Imitating Santa Claus
Mapping out requirements and expectations of people can be tricky. Only one person I know of can single-handedly figure out the all the requirements and expectations of the target group: Santa Claus. When you’re mapping out the different needs and wants, you must try your hardest to become Santa, but there’s an additional complexity. It’s not only about figuring out what people want, it’s also about figuring out what level of it they want.
If a child wants a toy car, Santa can be sure that the kid wants the whole car (not just a tire), but with quality, our expectations are on a spectrum. It’s good to see it in terms of expectations of timeliness. When you get married, you and your spouse must be registered at some government agency. Hopefully you won’t have to do it yourself because nothing brings you down from the happy cloud faster than waiting in a queue at a government agency.

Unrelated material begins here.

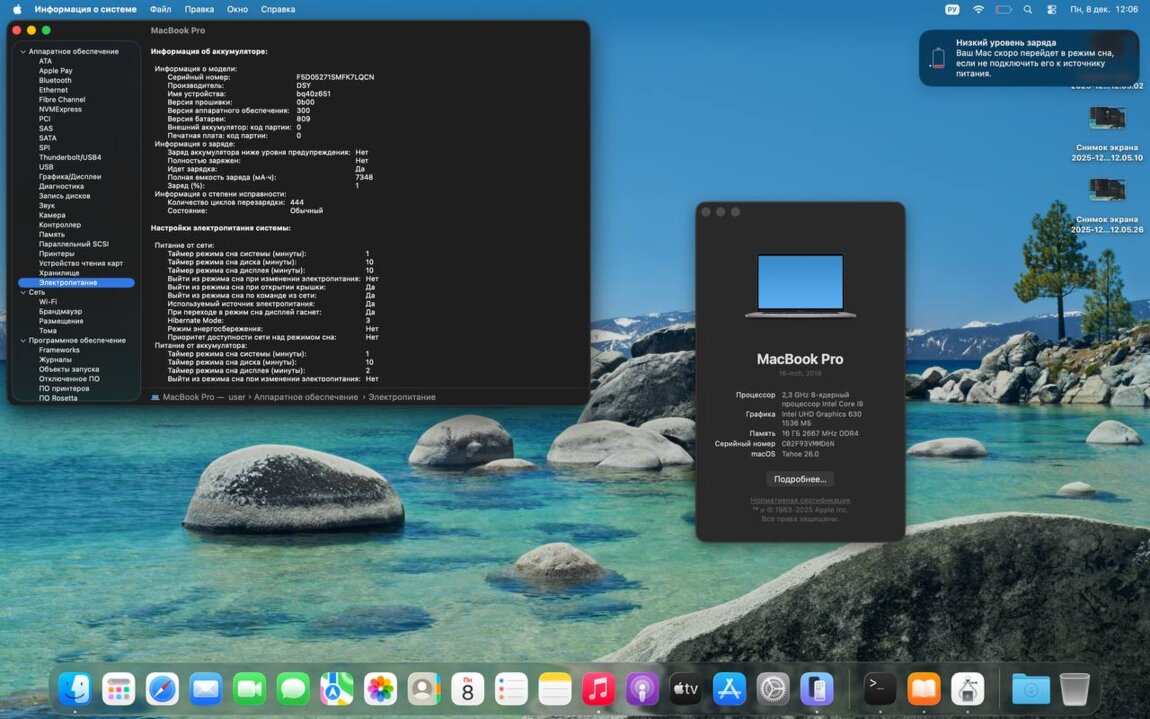1150x719 pixels.
Task: Open the Music app in the Dock
Action: [x=598, y=688]
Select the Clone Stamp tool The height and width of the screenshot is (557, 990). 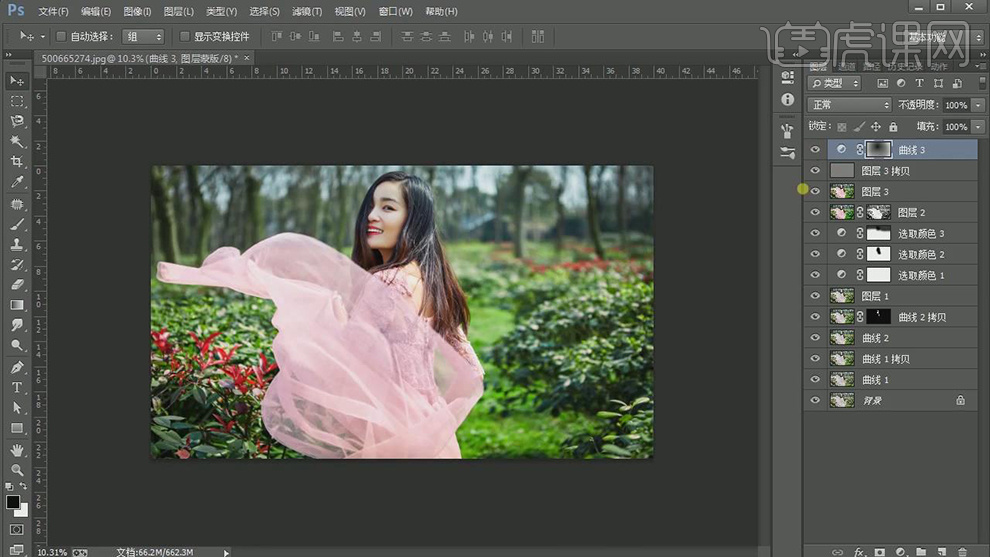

If you get married on a Saturday, the papers won’t be turned in until Monday and then the government agency probably won’t finish processing the papers until a few days later. In that time, you won’t be registered as married. But, does it matter if it takes five days to get registered? You want the government agency to register you as marrying the correct person but you still want your marriage to be registered in a relatively timely manner. You’d be dissatisfied if you weren’t registered as married until five years later. You want this particular data point — your marriage — to be registered in a relatively timely manner. A few days don’t matter, but a few years do.

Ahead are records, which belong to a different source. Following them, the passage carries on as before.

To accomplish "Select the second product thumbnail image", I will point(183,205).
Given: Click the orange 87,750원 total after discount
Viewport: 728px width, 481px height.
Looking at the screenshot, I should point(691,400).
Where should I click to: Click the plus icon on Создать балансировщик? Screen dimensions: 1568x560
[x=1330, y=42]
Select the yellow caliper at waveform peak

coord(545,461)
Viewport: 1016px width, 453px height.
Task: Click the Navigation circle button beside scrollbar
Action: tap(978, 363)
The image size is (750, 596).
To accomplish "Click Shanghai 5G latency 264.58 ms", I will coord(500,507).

Put that into perspective with a stock trader, who’s in a different league than government registries and wouldn’t be happy with a lag of a few days. Stock trading depends on shaving off a few milliseconds per transaction, not days. For both stock traders and newlyweds, timeliness is a requirement of the data process. It’s an attribute that describes quality. For stock traders, it is a crucial quality attribute, but it’s further down the priority list for the happy honeymooners.

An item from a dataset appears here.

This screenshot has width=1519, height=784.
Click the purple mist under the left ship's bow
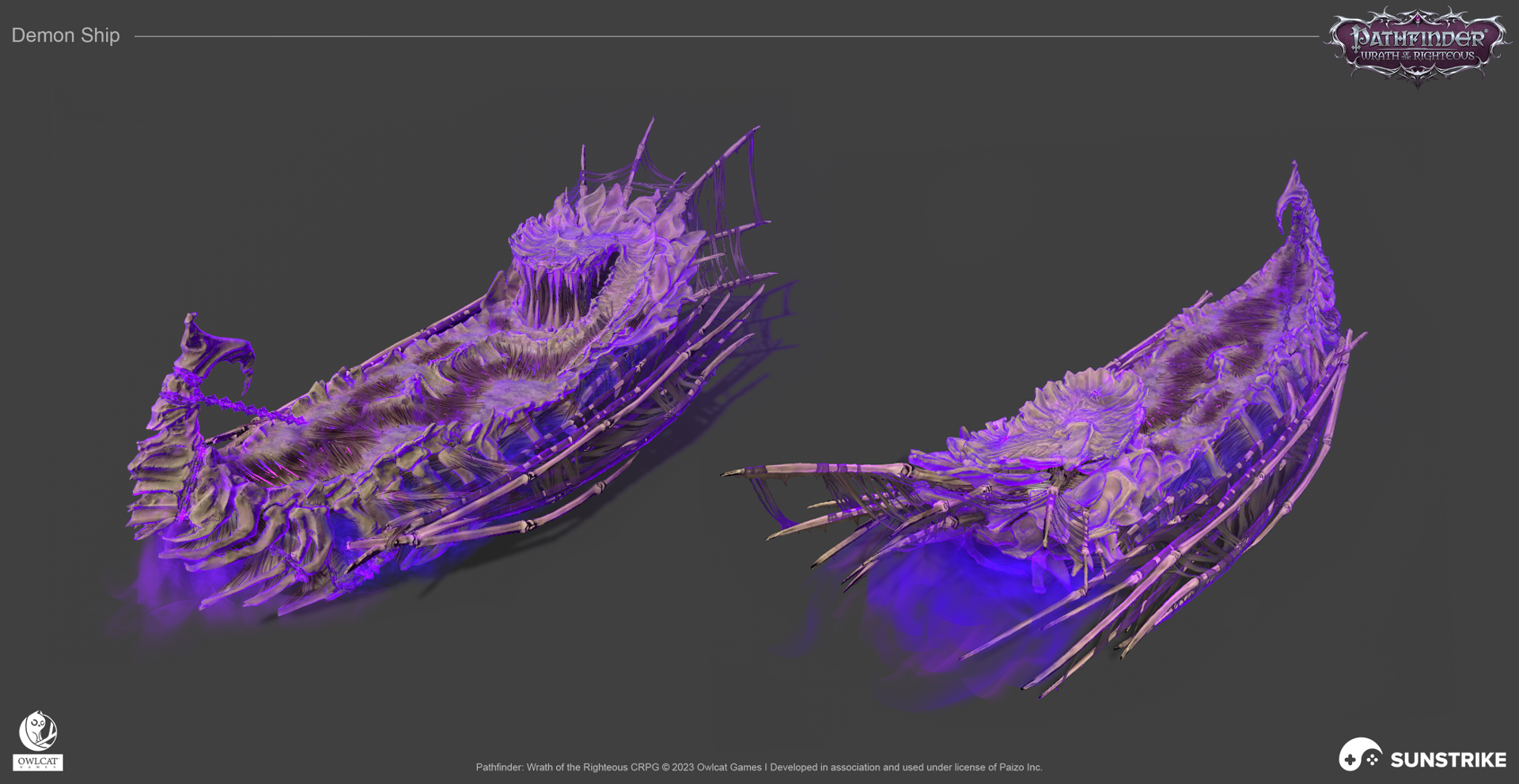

Timeliness is one of many quality attributes. One scientific paper on data quality lists 180 different data quality attributes: ability to download, ability to upload, historical compatibility, novelty, up-to-date, well-documented, and many more. In software engineering, attributes or qualities like these are often referred to as “ilities” because many of the words end with “ility” (compressibility, reliability, volatility, and so on). This is the world you face; there are many different quality attributes, and data users in different contexts require various attributes and may put a different emphasis on each of those attributes. Working with quality is about identifying the applicable quality attributes and the satisfactory level for each attribute. In turn, the satisfactory level is the required quality aspect — the minimum level data users would be happy with in each context — and the attractive quality is how we exceed those expectations, but how do we do that?
We certainly don’t do it by memorizing a shopping cart full of quality attributes and picking them like food from a restaurant menu. It’s nearly impossible to make a list of what everyone wants (unless you’re Santa Claus). The trick is knowing your users; talking to them, listening to what they want, and understanding what they use the data for and in what context. Knowing that helps identify which attributes to focus on. Slowly but steadily you’ll gain experience and be able to identify the attributes people look for in your data. Remember that, even with experience, you never stop talking and listening to your data users. People and situations change and you constantly need to update your own understanding of who your users are, what they want, and for what situations.